Do outro lado estão a Procuradoria-Geral da República (PGR) e o Ministério da Justiça e Cidadania. A primeira defende a extinção da ação sem resolução de mérito, pelo fato da decisão objeto já ter sido suspensa e por não ter sido indicado ato do poder público lesivo a preceito fundamental. O segundo concordou com a PGR, considerando a decisão de bloqueio proporcional aos fins que visava; não haveria violação à liberdade de comunicação.
PRÓXIMOS ANDAMENTOS
Até o presente momento aguarda-se o julgamento da ADPF pelo ministro relator Edson Fachin. Para formar seu entendimento, o ministro convocou no final de outubro uma audiência pública para discutir os disputados assuntos em jogo. O ministro notou que a controvérsia entre o Poder Público brasileiro e o WhatsApp vai além da suposta violação à liberdade de comunicação pelos bloqueios, mas toca também em discussões complexas quanto à (i) possibilidade técnica de se interceptar conversas no WhatsApp; (ii) possibilidade de se decretar a suspensão temporária das atividades do WhatsApp; (iii) possibilidade do WhatsApp colaborar com as decisões judiciais fundadas no art. 5º, XII da Constituição.
A audiência será um espaço aberto, em que órgãos estatais, a Facebook Brasil, entidades civis e especialistas poderão expor suas respostas a essas perguntas.

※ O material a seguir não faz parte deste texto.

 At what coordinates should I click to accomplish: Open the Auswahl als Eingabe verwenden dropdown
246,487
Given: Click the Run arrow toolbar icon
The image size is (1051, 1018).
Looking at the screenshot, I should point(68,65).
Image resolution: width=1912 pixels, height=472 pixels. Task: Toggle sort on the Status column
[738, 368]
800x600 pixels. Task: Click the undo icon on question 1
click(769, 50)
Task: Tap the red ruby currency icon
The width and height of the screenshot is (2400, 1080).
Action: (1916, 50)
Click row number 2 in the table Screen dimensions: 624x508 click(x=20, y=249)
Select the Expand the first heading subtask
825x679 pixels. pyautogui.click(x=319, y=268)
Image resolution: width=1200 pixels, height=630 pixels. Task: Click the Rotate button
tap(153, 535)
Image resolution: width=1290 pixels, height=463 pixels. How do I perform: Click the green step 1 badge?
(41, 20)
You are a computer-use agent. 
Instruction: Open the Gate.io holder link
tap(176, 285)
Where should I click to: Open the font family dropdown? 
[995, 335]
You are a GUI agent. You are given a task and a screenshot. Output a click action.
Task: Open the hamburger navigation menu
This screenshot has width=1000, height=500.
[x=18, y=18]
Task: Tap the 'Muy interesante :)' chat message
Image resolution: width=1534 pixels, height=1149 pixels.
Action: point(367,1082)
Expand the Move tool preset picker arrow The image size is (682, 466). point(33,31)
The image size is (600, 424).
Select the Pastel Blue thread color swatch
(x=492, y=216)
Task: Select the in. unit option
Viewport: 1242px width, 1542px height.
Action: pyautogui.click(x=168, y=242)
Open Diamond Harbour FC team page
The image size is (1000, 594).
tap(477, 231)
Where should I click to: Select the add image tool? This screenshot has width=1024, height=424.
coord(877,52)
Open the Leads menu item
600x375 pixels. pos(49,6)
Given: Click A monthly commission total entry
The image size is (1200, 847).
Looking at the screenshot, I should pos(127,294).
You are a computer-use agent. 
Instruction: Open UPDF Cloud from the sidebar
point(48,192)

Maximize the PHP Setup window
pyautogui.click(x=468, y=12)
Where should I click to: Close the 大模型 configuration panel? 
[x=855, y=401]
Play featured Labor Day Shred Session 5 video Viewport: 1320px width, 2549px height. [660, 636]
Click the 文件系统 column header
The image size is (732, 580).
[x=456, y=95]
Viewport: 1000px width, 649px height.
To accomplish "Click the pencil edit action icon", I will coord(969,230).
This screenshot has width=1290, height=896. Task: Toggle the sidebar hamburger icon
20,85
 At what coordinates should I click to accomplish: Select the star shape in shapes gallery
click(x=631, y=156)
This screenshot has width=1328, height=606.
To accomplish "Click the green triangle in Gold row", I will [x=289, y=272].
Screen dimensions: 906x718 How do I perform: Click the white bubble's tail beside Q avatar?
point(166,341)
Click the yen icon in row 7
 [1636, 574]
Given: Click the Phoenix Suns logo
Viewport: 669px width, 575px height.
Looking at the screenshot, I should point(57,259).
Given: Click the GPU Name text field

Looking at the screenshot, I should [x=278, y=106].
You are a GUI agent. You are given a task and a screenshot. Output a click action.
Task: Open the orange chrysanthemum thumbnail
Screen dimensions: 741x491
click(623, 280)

O ministro acertou ao dar lugar e a fomentar um diálogo plural e técnico sobre os principais pontos que têm sido discutido na Ação, que o ajudarão a formar seu voto sobre uma questão que afeta milhões de brasileiros.
Em recente despacho, Edson Fachin e Rosa Werber, relatores das ações, definiram realizar a convocação conjunta de audiência pública simultânea para a ADI 5527 e a ADPF 403. Eles tomaram essa decisão com o objetivo de tornar o espaço compartilhado e colegiado na maior medida possível, seguindo os arts. 21, XVII, e 154, III, do Regimento Interno do STF.